**Stored items**
--- START ---

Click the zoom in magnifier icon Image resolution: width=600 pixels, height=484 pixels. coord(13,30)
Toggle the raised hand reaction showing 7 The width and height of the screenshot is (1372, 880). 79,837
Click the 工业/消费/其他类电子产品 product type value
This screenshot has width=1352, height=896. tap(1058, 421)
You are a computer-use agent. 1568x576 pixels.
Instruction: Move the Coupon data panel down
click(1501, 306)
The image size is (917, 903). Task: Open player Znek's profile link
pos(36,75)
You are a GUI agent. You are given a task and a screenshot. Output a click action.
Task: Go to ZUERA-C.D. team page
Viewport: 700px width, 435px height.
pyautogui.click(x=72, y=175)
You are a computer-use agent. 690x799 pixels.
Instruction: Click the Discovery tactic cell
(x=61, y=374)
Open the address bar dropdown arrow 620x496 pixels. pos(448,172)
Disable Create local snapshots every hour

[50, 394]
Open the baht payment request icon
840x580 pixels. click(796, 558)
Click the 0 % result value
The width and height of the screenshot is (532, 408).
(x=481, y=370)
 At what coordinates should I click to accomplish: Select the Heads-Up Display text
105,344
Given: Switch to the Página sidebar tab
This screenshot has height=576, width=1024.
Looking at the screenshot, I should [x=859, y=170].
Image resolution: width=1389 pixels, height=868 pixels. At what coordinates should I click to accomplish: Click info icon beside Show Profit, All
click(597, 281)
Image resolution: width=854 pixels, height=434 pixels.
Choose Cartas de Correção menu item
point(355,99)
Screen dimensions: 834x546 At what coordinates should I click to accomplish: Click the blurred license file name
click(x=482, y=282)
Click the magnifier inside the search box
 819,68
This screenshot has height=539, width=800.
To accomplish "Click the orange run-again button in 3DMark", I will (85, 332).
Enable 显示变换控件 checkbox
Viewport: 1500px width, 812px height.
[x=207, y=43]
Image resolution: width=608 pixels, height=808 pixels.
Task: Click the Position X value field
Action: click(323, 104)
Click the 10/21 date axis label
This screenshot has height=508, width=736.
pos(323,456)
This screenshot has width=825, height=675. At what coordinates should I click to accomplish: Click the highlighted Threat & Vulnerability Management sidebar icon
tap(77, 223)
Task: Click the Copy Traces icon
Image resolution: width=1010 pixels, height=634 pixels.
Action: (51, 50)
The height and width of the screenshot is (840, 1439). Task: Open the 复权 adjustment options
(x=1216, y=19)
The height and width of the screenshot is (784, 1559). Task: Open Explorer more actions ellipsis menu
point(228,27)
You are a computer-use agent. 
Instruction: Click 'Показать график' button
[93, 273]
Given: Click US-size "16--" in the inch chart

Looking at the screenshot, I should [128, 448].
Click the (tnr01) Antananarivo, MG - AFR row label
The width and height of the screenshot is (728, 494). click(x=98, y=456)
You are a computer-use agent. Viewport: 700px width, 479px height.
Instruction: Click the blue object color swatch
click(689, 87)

--- END ---

**YOUR INSTRUCTIONS**
Please report every line of the records above that contains the word "computer".

**RESPONSE TO THIS TASK**
You are a computer-use agent. 1568x576 pixels.
You are a computer-use agent. 690x799 pixels.
You are a computer-use agent. 
You are a computer-use agent. Viewport: 700px width, 479px height.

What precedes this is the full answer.